Data supplied
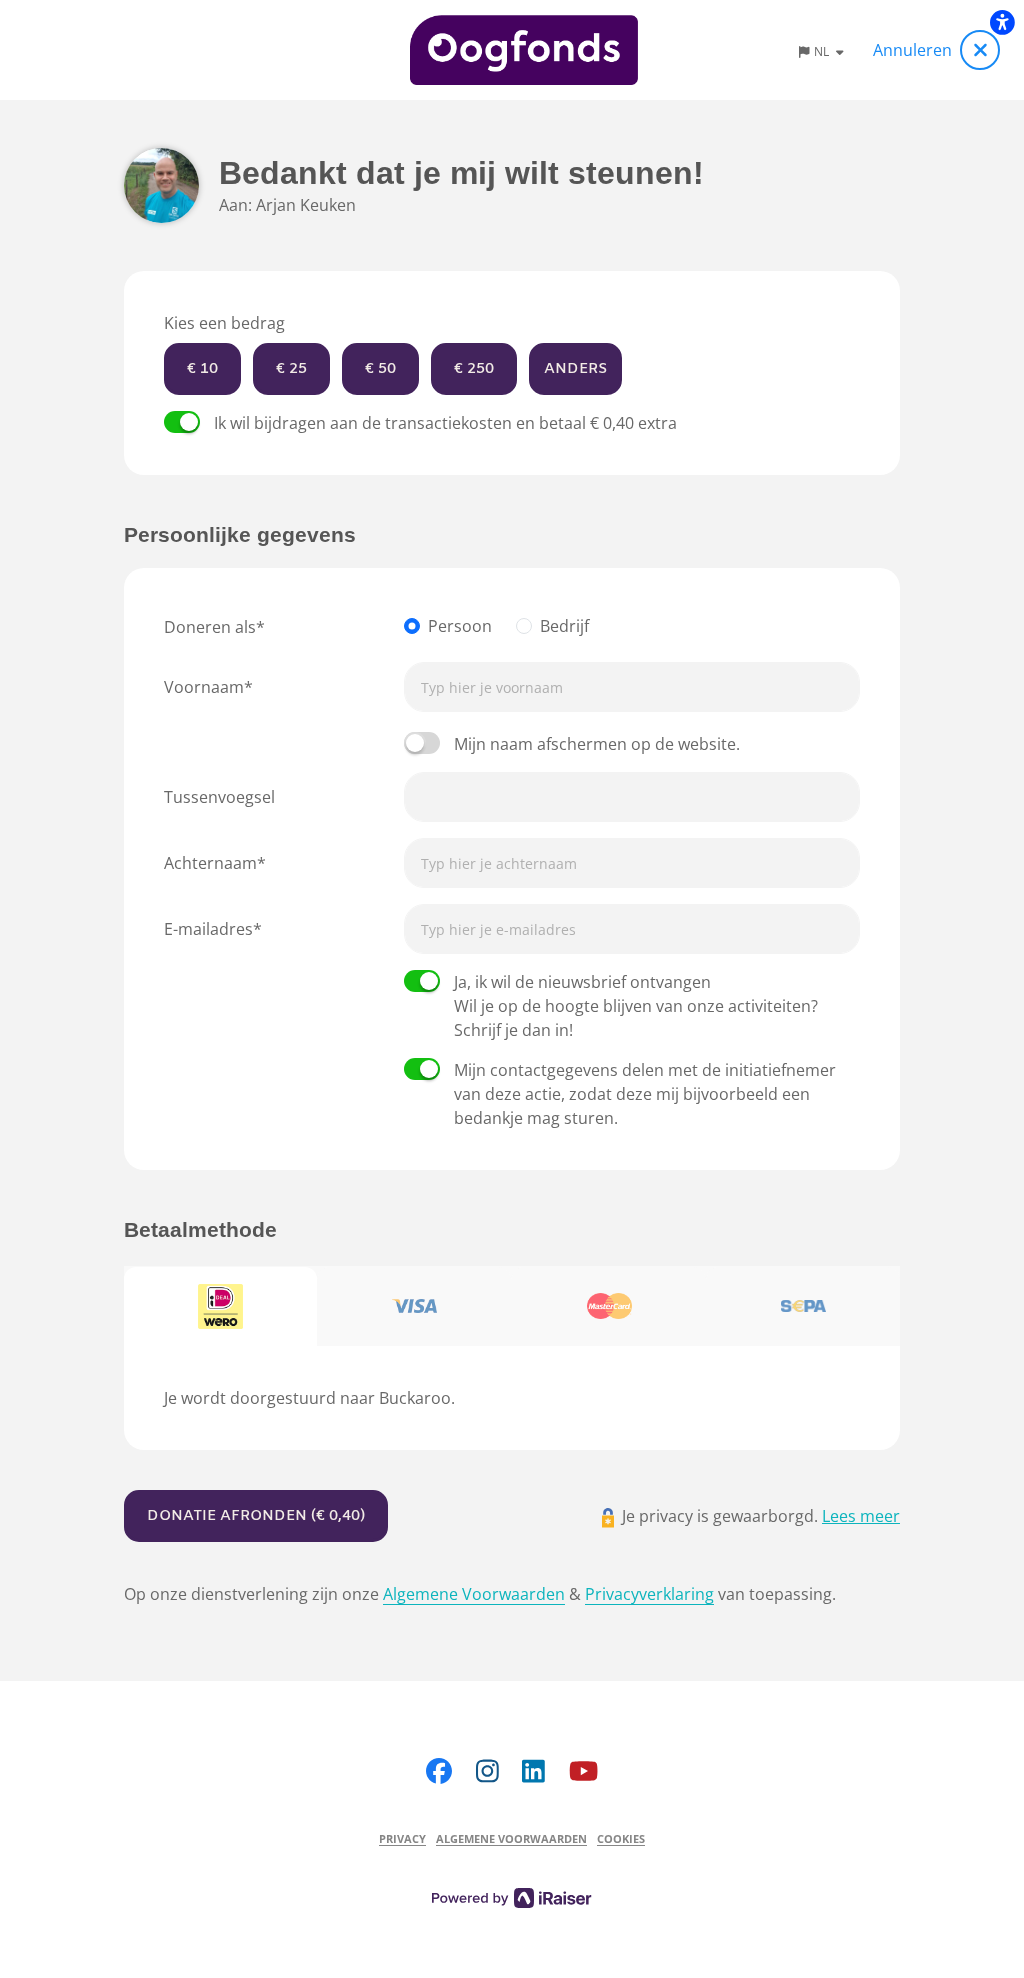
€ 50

---

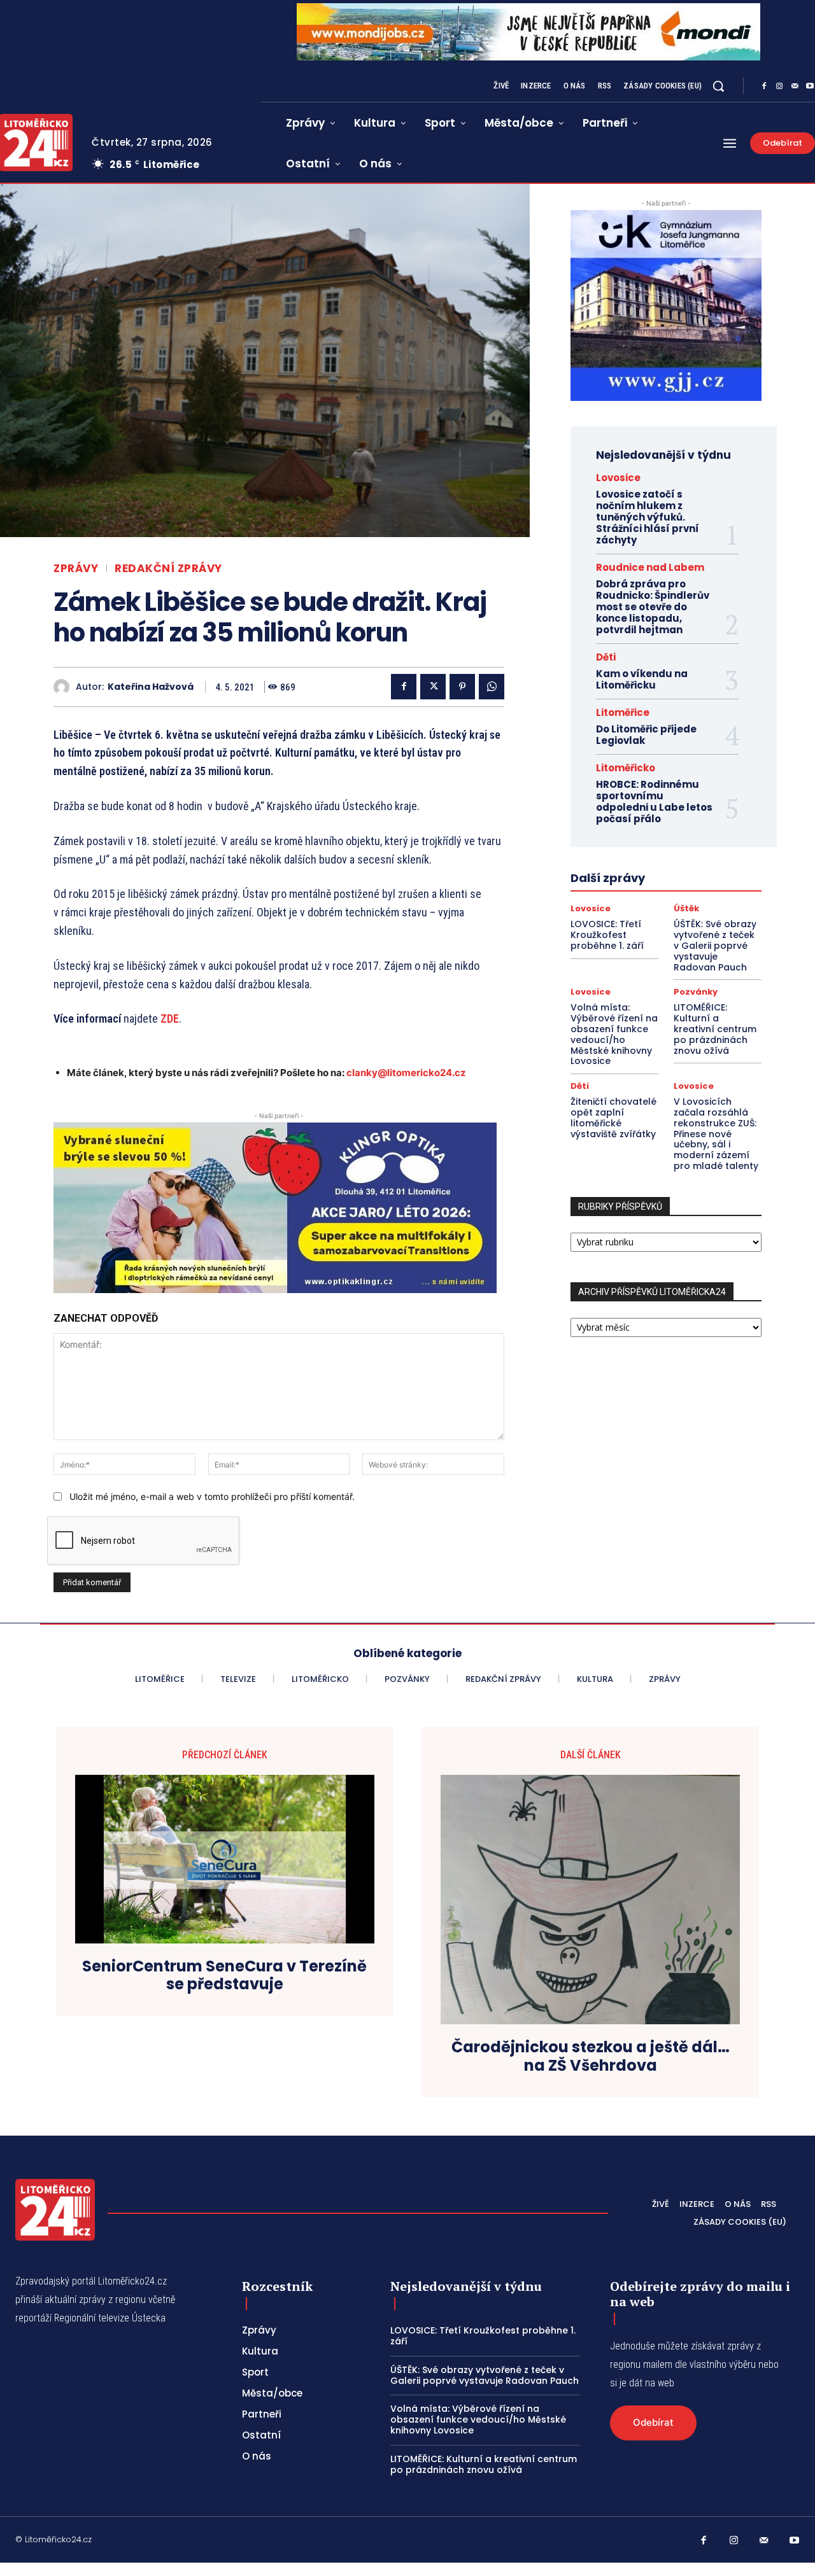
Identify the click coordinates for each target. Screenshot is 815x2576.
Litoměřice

...

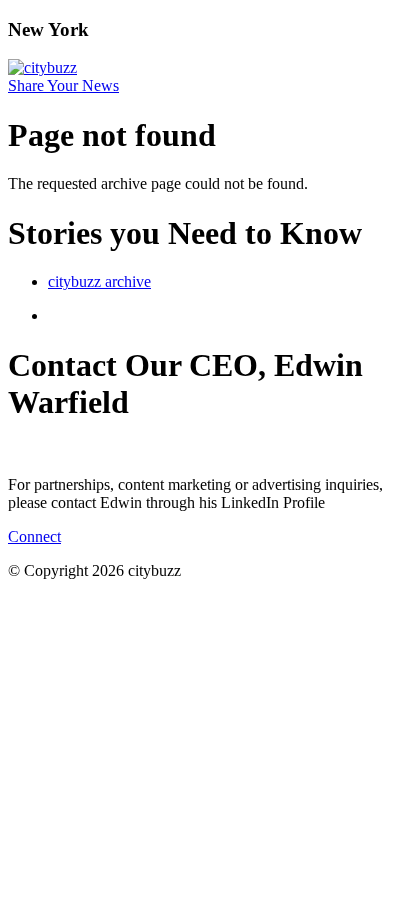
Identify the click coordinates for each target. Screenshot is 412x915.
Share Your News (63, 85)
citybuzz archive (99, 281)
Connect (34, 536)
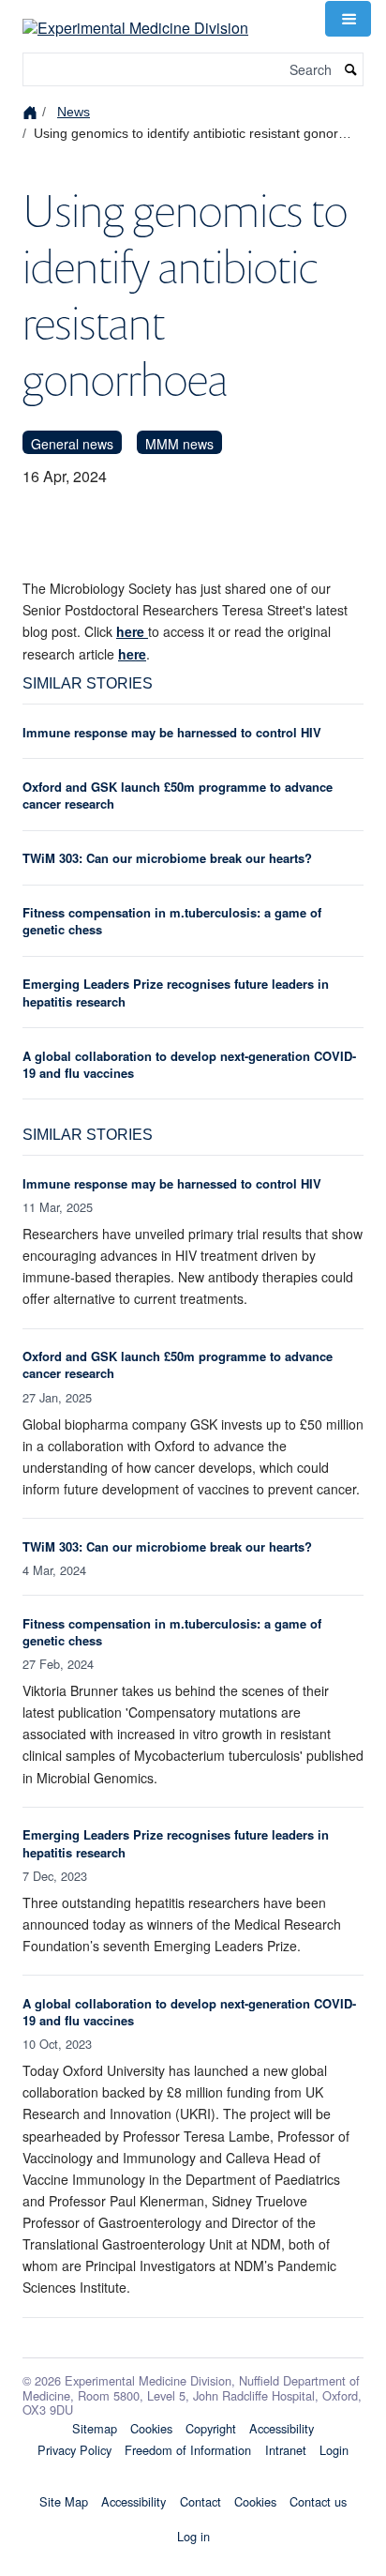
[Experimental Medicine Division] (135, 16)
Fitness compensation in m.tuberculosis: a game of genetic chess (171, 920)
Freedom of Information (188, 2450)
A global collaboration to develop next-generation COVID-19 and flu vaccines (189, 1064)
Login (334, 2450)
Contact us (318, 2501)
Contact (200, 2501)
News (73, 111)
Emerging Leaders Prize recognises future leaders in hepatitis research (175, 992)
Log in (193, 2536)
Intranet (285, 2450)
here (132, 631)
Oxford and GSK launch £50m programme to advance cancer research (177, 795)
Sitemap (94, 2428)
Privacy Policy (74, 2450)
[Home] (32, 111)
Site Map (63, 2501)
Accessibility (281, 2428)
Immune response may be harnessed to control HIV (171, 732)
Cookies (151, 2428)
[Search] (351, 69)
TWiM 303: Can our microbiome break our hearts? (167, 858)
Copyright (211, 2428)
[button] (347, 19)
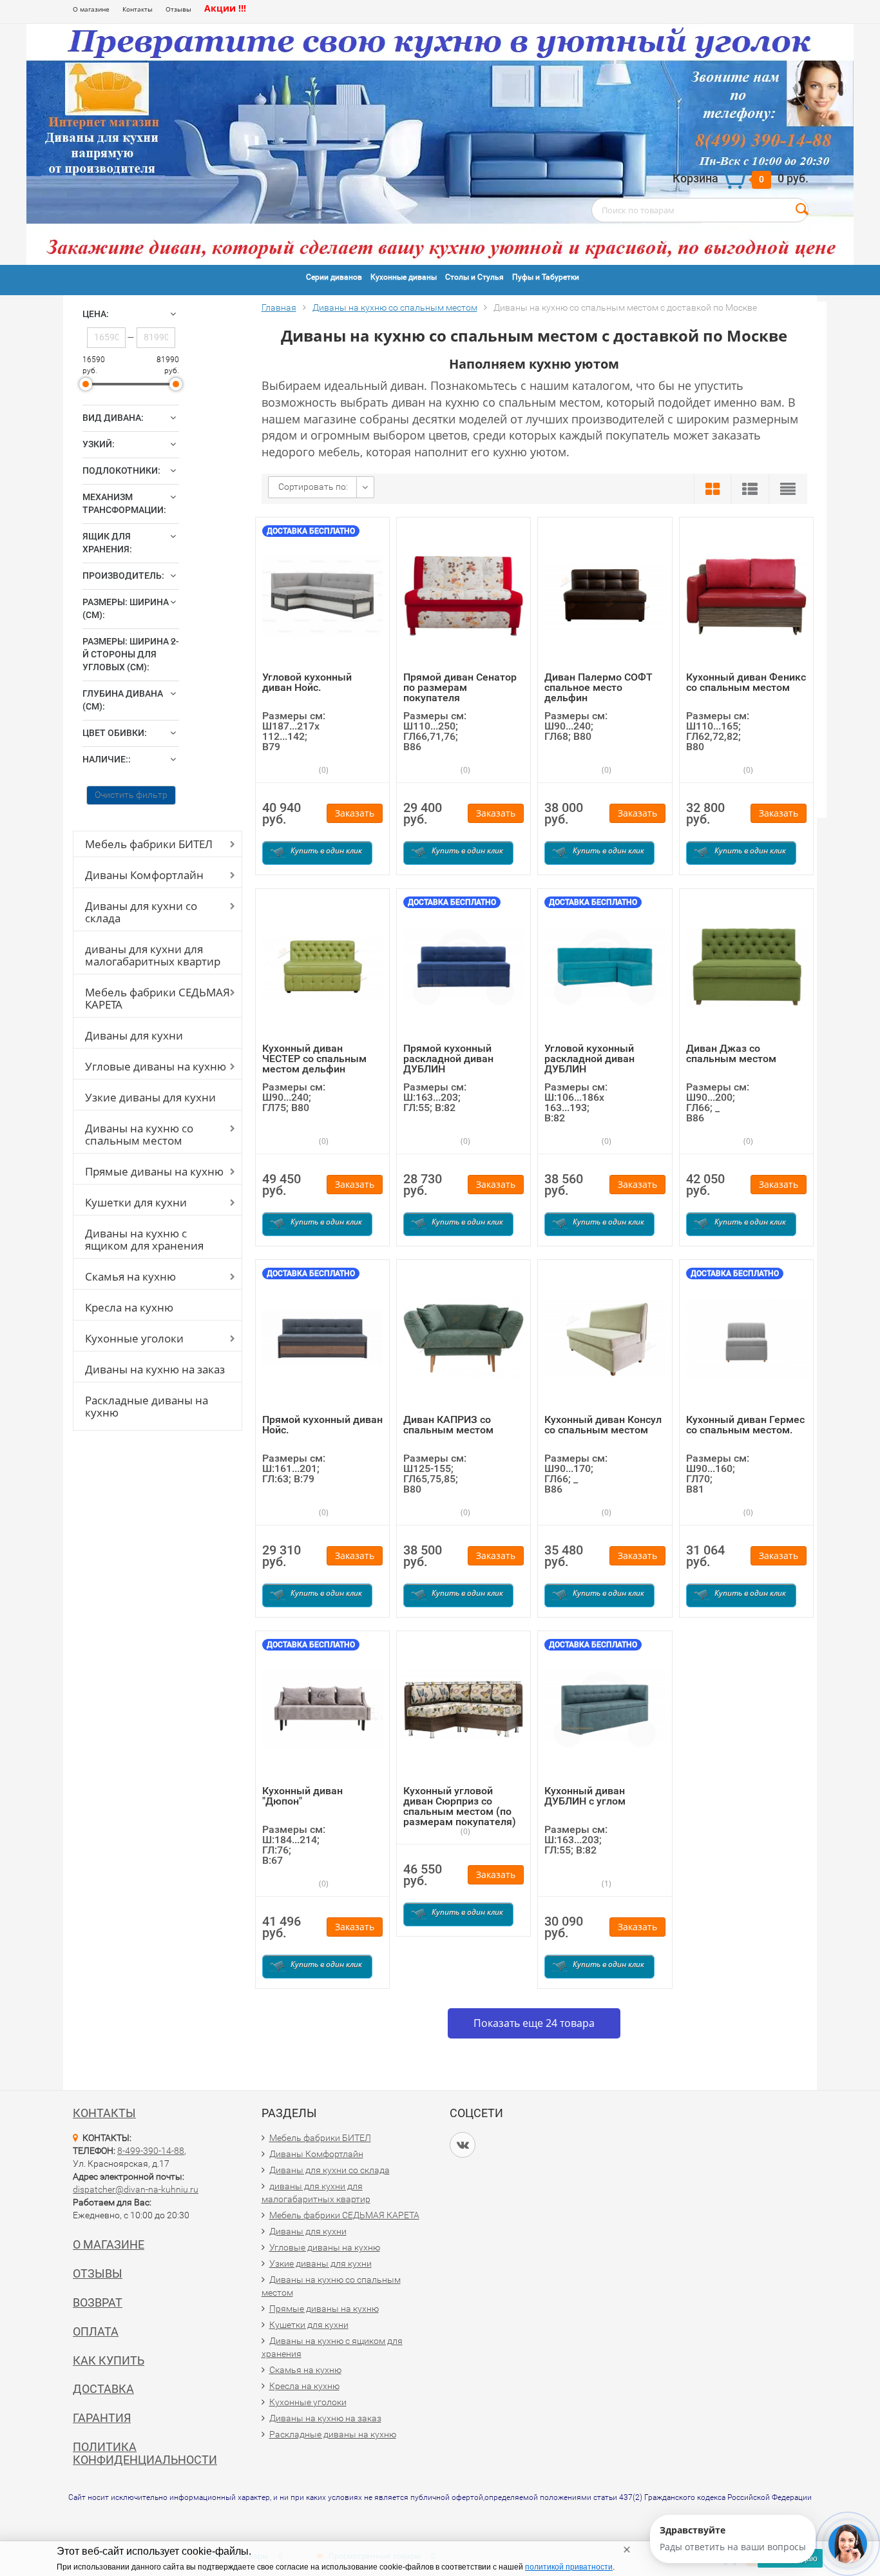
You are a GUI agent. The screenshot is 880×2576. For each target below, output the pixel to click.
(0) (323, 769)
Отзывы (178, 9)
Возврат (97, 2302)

Problem requirements
Restate word for word the lines in the material above from the one with "Freedom of Information (188, 2450)" to the one with "Immune response may"; both of those lines count, and nothing else does.

Answer box
Freedom of Information (188, 2450)
A global collaboration to develop next-generation COVID-19 and flu vaccines (189, 1064)
Login (334, 2450)
Contact us (318, 2501)
Contact (200, 2501)
News (73, 111)
Emerging Leaders Prize recognises future leaders in hepatitis research (175, 992)
Log in (193, 2536)
Intranet (285, 2450)
here (132, 631)
Oxford and GSK launch £50m programme to advance cancer research (177, 795)
Sitemap (94, 2428)
Privacy Policy (74, 2450)
[Home] (32, 111)
Site Map (63, 2501)
Accessibility (281, 2428)
Immune response may be harnessed to control HIV (171, 732)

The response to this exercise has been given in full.